The BGRR was the first nuclear reactor built in the United States for peaceful atomic research and it began operating in 1950. An estimated 25,000 scientific experiments occurred at the BGRR before it was placed on standby in 1968 and then permanently shut down. Decommissioning of the BGRR began in the late 1990s, and the Lab recently completed the physical work of removing the reactor’s graphite core and associated structures with funding from the American Recovery and Reinvestment Act.
“The work here demonstrates what can be accomplished by people with vision, with determination, and with corresponding goals,” D’Agostino told those attending the event. “The vision begins with the idea of closing the circle of a facility that served its nation well.”
D’Agostino continued, “The work done at Brookhaven is sparking a clean energy revolution. It’s strengthening and broadening American leadership in fundamental research, and you’re also advancing the educational opportunities for young scientists and engineers — the people who are going to take us out into the future.”

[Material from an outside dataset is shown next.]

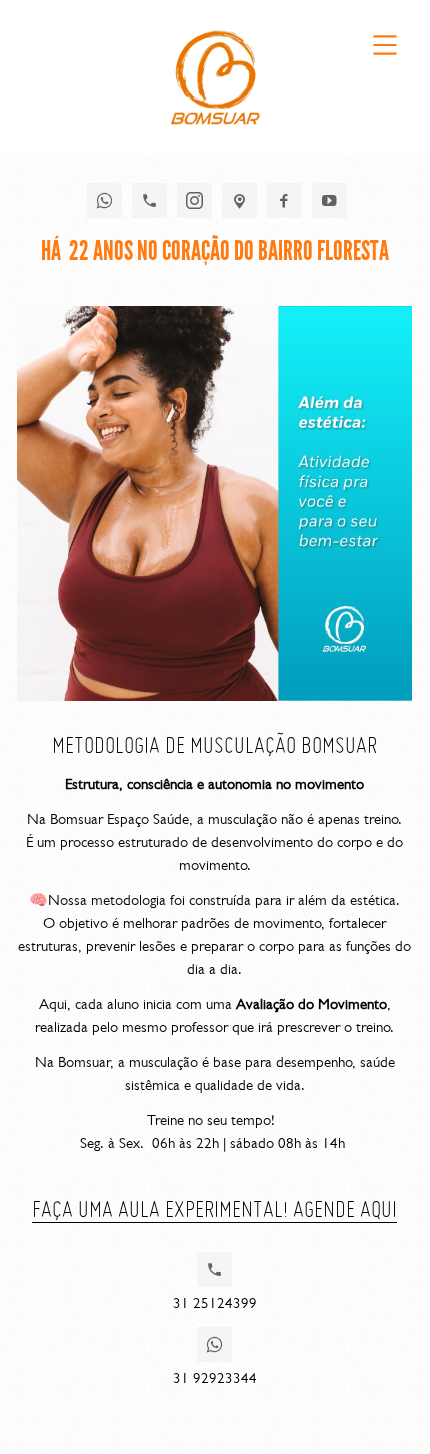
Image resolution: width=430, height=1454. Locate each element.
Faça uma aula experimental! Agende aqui (214, 1208)
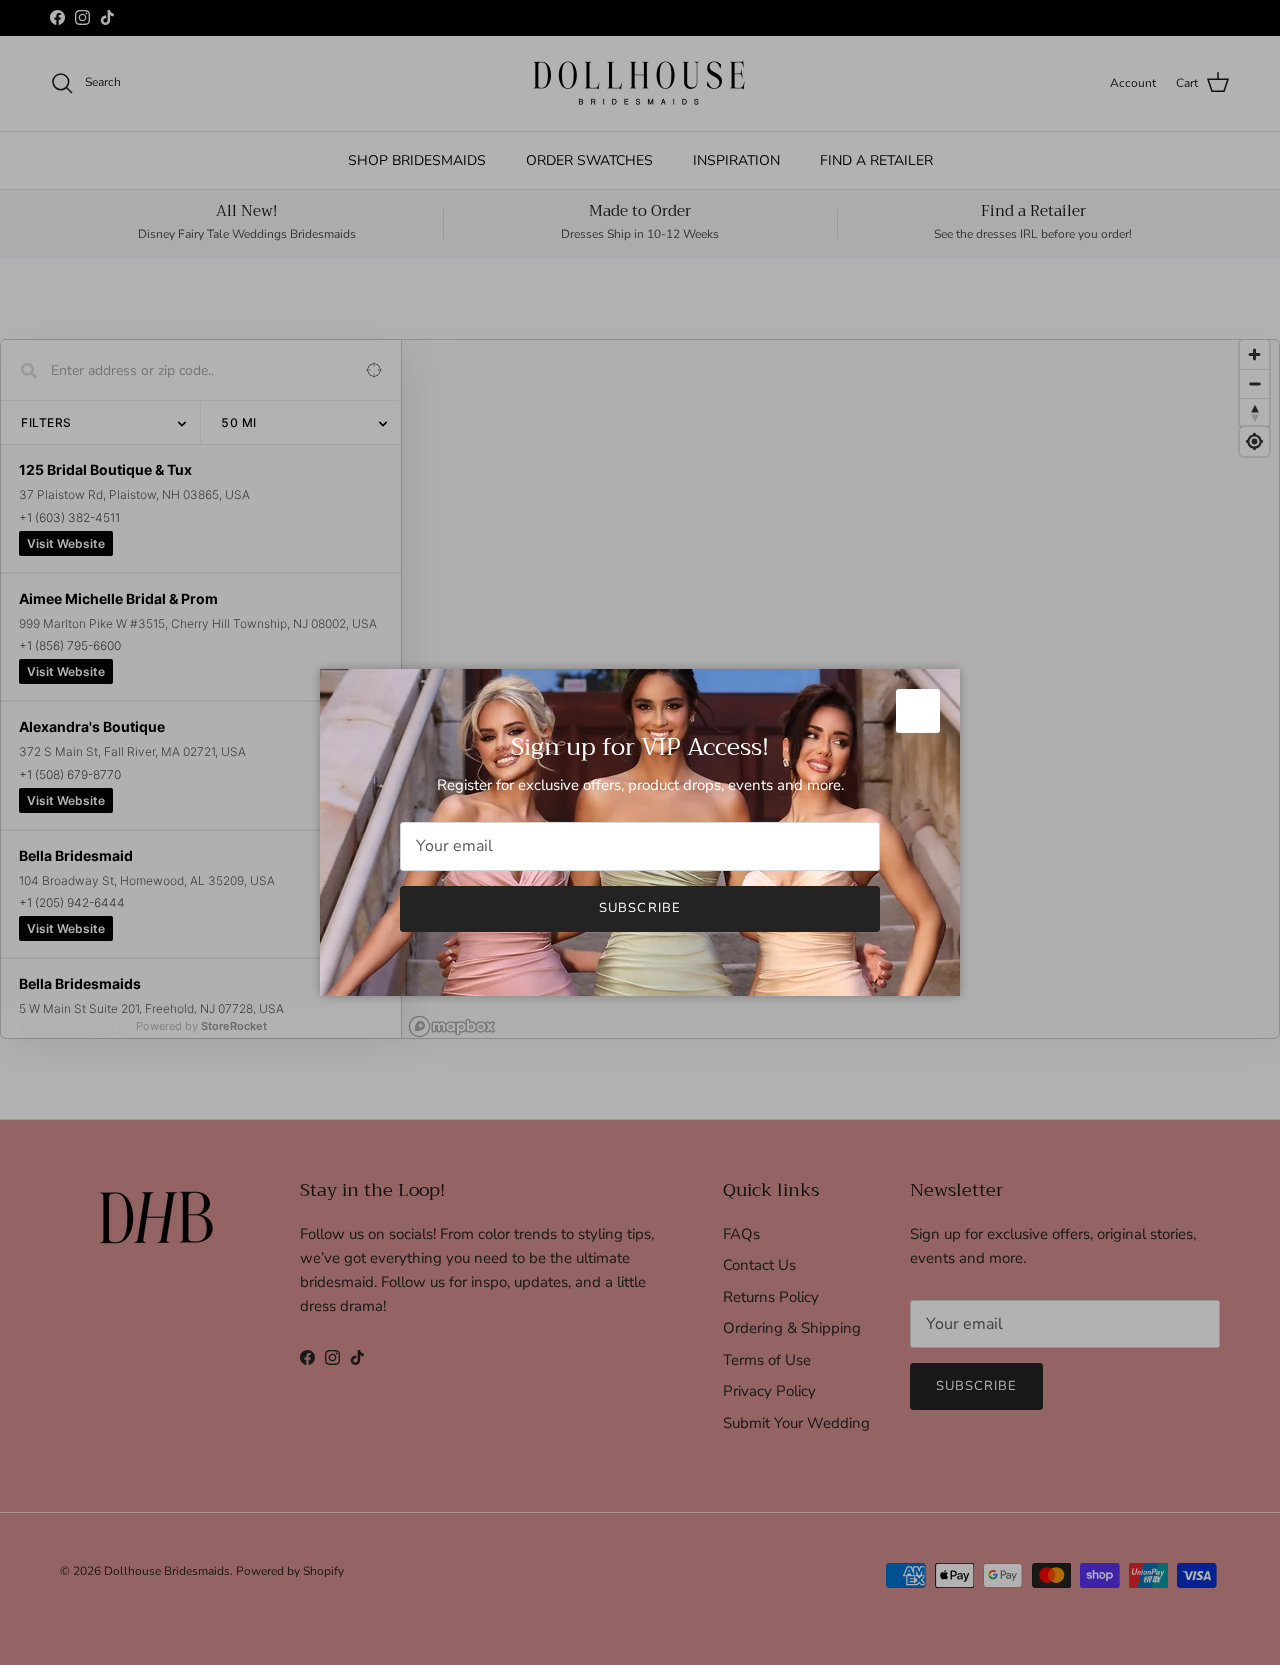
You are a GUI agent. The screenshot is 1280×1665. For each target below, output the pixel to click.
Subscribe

While on site, D’Agostino met a number of Brookhaven scientists, including BNL retiree Julius Hastings, who had the first published paper for research done at the BGRR. D’Agostino also toured some of Lab’s current cutting-edge research facilities, including the Center for Functional Nanomaterials, Instrumentation Division labs, Long Island Solar Farm, National Synchrotron Light Source (NSLS), future NSLS-II, and Relativistic Heavy Ion Collider.